Stack Development at GE-Fuel Cells

Monday, 24 July 2017: 14:20
Atlantic Ballroom 1/2 (The Diplomat Beach Resort)
D. Hickey, M. Alinger, A. Shapiro, K. Brown, T. Striker, H. Wang, S. Gaunt, D. Kinsey, and I. Hussaini (GE - Fuel Cells)
GE – Fuel Cells (GEFC) is focused on bringing an SOFC product to market and has developed a robust stack design suitable for mass production at low cost. GEFC leverages the work done at GE’s Global Research Center over the past decade which has investigated thermal spray coatings for SOFC applications. In 2014 GEFC was founded to bring this technology to market and in two years has demonstrated high quality thermal spray coatings on metal supported substrates to produce cells and stacks in a range of sizes. The stacks produced by this process have proven to be highly reproducible culminating in a four stack 50 kW system demonstration which was run continuously for 500 hours.

The cell/stack technology was developed on an 8 x 8 inch active area cell (412 cm2). The metallic support consists of commercial grade stainless steel sheet-metal brazed together. The low-cost sheet-metal enables the stack to use internal air and fuel manifolds, greatly simplifying the stack build and hotbox design. The flow channels across the active area are designed in a cross flow configuration. The flow field has been modeled with CFD tools to confirm pressure drops and flow profiles across the active areas which have been verified experimentally.

Some unique advantages of this stack design, which lead to high reliability and reproducibility, include the ability to QC the fuel side pressure drop of each individual cell before stacking. This ensures all cells in a stack are free of any defects that lead to a fuel leak. This eliminates the need for electrochemical testing or conditioning before installation in the system or hotbox. Also, the high thermal conductivity of the metal substrate allows for the operation at relatively high current densities and on a variety of fuel types with acceptable thermal profiles for large scale stacks.

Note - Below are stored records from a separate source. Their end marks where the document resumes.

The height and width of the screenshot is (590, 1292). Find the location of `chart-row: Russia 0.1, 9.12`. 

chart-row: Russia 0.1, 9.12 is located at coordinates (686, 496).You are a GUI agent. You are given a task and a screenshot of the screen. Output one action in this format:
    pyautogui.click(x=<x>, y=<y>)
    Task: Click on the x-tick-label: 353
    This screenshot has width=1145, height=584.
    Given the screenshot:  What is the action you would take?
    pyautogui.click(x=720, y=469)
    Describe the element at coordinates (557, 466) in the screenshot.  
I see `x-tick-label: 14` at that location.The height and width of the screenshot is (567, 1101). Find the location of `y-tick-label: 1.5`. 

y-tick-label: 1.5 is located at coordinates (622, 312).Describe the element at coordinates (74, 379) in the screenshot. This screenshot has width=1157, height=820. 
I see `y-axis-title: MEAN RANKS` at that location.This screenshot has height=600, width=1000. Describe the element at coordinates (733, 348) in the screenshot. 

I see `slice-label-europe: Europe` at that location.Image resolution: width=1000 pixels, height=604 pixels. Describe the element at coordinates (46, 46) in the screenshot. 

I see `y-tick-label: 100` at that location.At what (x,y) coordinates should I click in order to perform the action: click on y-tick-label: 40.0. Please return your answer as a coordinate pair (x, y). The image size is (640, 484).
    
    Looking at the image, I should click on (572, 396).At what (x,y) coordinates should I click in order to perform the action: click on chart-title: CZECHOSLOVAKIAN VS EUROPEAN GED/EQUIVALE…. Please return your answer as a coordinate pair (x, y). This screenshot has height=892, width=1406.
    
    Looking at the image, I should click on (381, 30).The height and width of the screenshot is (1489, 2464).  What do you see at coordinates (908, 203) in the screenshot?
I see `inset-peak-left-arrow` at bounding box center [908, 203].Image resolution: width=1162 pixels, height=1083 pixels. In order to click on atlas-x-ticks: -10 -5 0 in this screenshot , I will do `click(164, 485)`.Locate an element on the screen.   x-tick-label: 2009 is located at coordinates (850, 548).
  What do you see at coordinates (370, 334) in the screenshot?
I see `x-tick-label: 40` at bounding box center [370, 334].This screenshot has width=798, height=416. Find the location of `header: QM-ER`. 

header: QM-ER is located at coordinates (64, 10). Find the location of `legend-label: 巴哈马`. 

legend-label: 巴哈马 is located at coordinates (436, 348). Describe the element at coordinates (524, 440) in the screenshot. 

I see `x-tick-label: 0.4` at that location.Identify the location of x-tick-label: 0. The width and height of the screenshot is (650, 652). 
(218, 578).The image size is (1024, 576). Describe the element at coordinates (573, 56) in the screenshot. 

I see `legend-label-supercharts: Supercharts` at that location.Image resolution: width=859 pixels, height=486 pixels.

During 2016 the pilot facility at Malta NY produced over 10,000 cells at a yield over 90%. The bulk of the cells were used for system testing, although for quality and process control purposes 5% of cells from the production line were sampled and tested in 10 cell stacks to measure performance at the 1 kW level. In total over 200 stacks were tested in 2016.

For system testing the stacks were built 170 cells high and operated at 100 A on pipeline natural gas with anode recycle. The 50 kW system was designed to operate with a maximum of four stacks connected in a hotbox with parallel air and fuel supplies. Over the course of multiple system tests leading up to the 500 hour run, the deviation in stack voltage was typically less than 2% indicating excellent reproducibility though-out the production process. A second 500 hour test was completed later in the year using two stacks at 25 kW output with similar results.

Although the 8 inch cell has been the standard development platform, GEFC has demonstrated successful scaling of the design, both up and down at the 1 kW level. A 4 x 4 inch (100 cm2) active area cell has been demonstrated in stacks up to 50 cells high, including a 20 cell 4 inch stack operating for 4000 hours without any sign of chromium poisoning from cell cross sectional analysis. Also, the cell design has been successfully scaled up to 9.25 x 9.25 inches without any loss in performance. This larger format has a 30% larger active area (550 cm2) and is designed to operate at larger stack heights to deliver twice the power of the 170 cell 8 inch stack.